Assim, em muitas igrejas pentecostais, além do dízimo ser obrigatório, na maior parte das vezes os crentes são estimulados a se aproximar do altar e contribuir ainda mais para a “Obra de Deus” também através da doação de ofertas, pois segundo seus dirigentes, pela mensagem viva e poderosa do Evangelho, ao realizar estes oferecimentos os fiéis firmam um “compromisso com Deus” e têm, portanto, o direito de se sentirem “sócios de Deus”. Quando fazemos isso, Ele fica “na obrigação (porque prometeu) de cumprir a Sua Palavra, repreendendo os espíritos devoradores que desgraçam a vida do ser humano e atuam nas doenças, acidentes, vícios, degradação social e em todos os setores da atividade humana que fazem sofrer”, dizem.
Estas fórmulas pastorais, incessantemente repetidas desde algumas décadas, são sublinhadas nos cultos e fundamentam a recomendação de que os presentes, tendo provado sua fidelidade a Deus, exijam prova de Sua grandeza e “determinem” seu desejo de prosperar não como quem pede ou suplica, mas como quem reivindica um direito; o que nos pertence (nossa vida, nossa força, nosso dinheiro) passa a pertencer a Deus; o que é d’Ele (as bênçãos, a paz, a felicidade, a alegria e tudo de bom) passa a nos pertencer. Passamos a ser participantes de tudo o que é de Deus.
Tal negociação, direta e sem máscaras, ratifica direitos e deveres, é um fenômeno social, presente onde seres humanos convivem com agressões de várias ordens, opressão, dominação, abuso de poder. A violência física, visível ou privada, a violência cultural que decorre de hábitos e costumes sexuais ou psicológicos, a insegurança alimentar de país subdesenvolvido, aumentam o medo da morte e, portanto, a intensidade das negociações para “aplacar a ira da divindade”.
Tipicamente, um processo de negociação é composto por documentos que registram solicitações, orações ou registo público do pedido; ações e decisões relacionadas ao documento que lhe deu origem, dízimos do solicitante e obrigação do solicitado; tendo sua instrução normatizada em legislação geral e específica, normas do pastor como representante legal. Do ponto de vista administrativo, uma das finalidades desse processo é permitir controle e responsabilização das partes, frequentemente mencionado nos estudos sobre burocracias. Outra de suas finalidades é fornecer informações adequadas para a tomada de decisão das autoridades envolvidas, normalmente materializadas num despacho.
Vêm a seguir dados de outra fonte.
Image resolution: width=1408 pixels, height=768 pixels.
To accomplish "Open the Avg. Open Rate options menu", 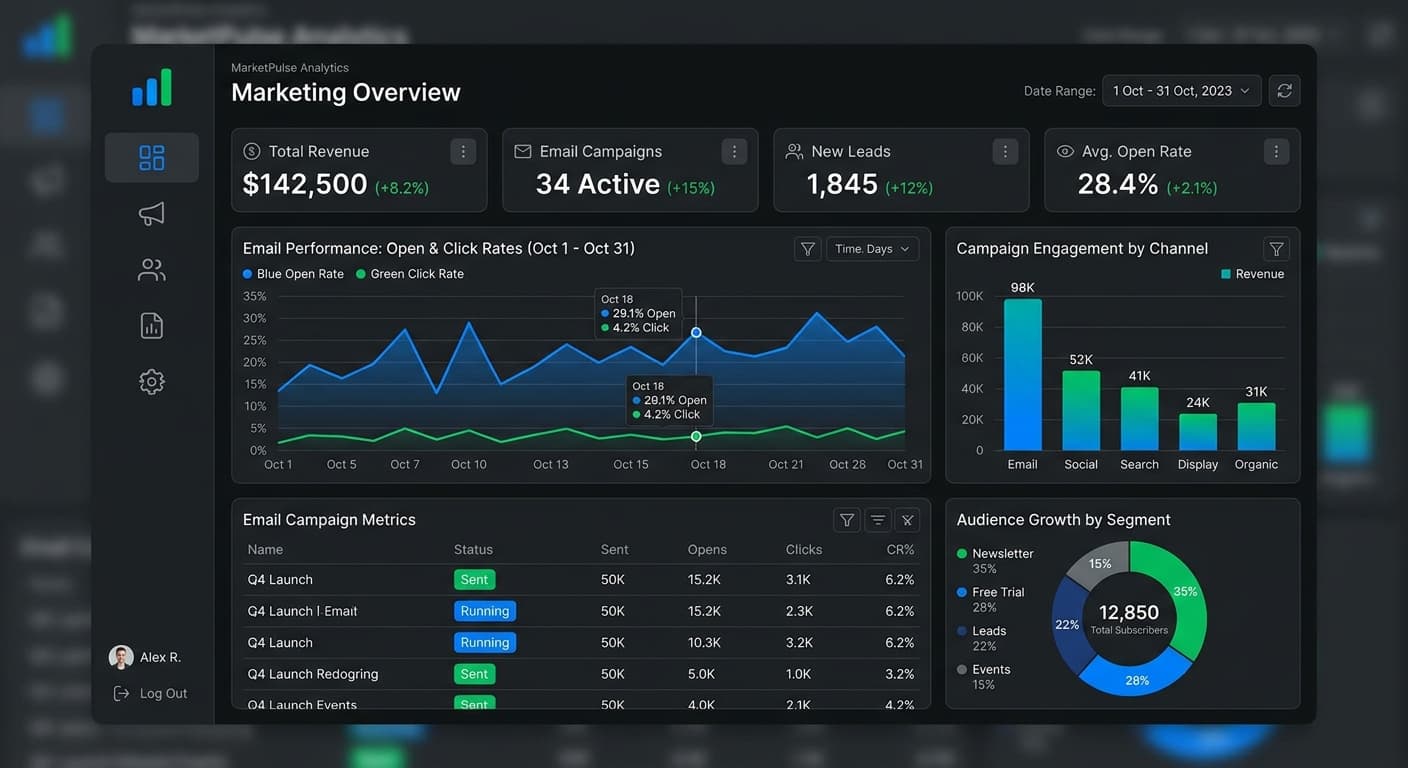I will [1276, 150].
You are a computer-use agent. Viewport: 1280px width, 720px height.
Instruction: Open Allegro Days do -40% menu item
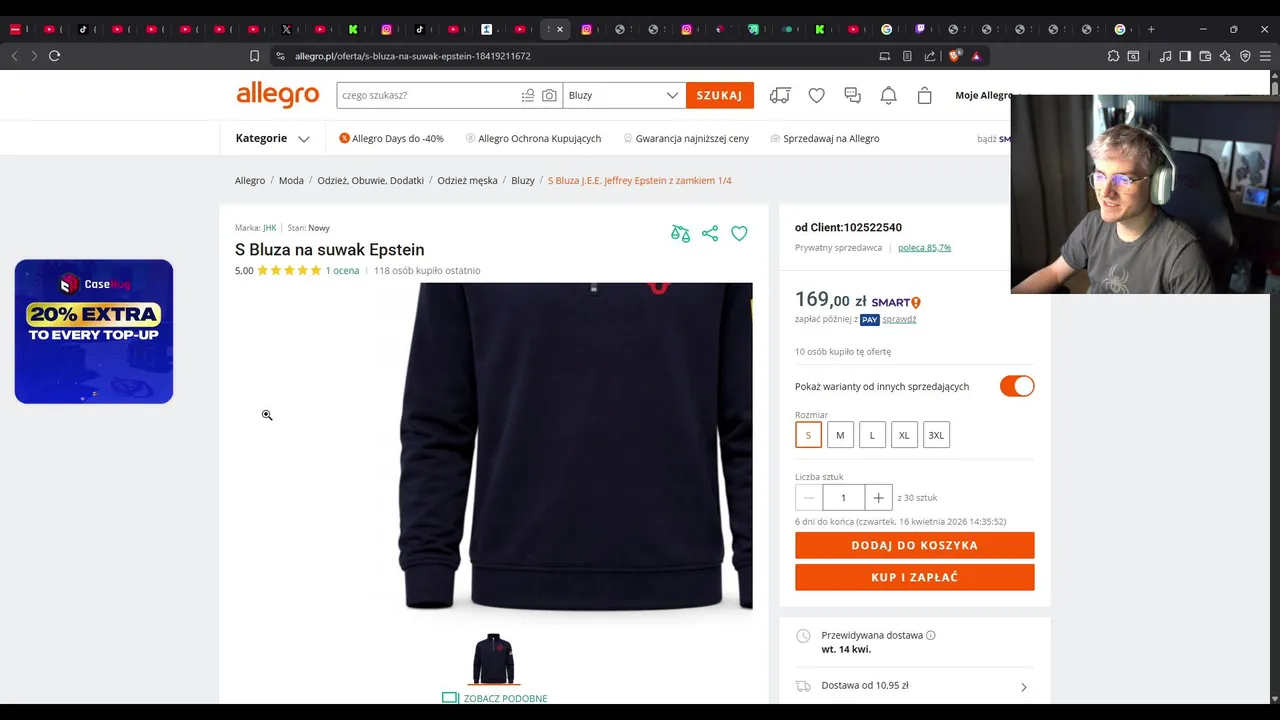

A própria manutenção da legitimidade negocial depende dessa crença de que estes são artefatos de registros neutros e armazenam informações, formando “espaços de sentido” no interior dos quais o crente vai colocar e (re)definir seus problemas, e aguardar as soluções que virão. De forma geral, entretanto, não se negocia com o divino para resolver um problema, e sim para construir uma nova representação dele, na qual a fé depositada e, principalmente, a manutenção das ofertas aos representantes terrenos da divindade deve ser preservada a todo custo.
Muitas vezes falta um processo educacional mais completo e aprofundado aos participantes desse processo, uma visão cultural mais abrangente que permitisse distinguir fé de negociações, proporcionando vida espiritual e noção de cidadania mais satisfatória.
Wanda Camargo – educadora e assessora da presidência do Complexo de Ensino Superior do Brasil – UniBrasil.

Texto muito reflexivo, ótima leitura… adorei, parabéns!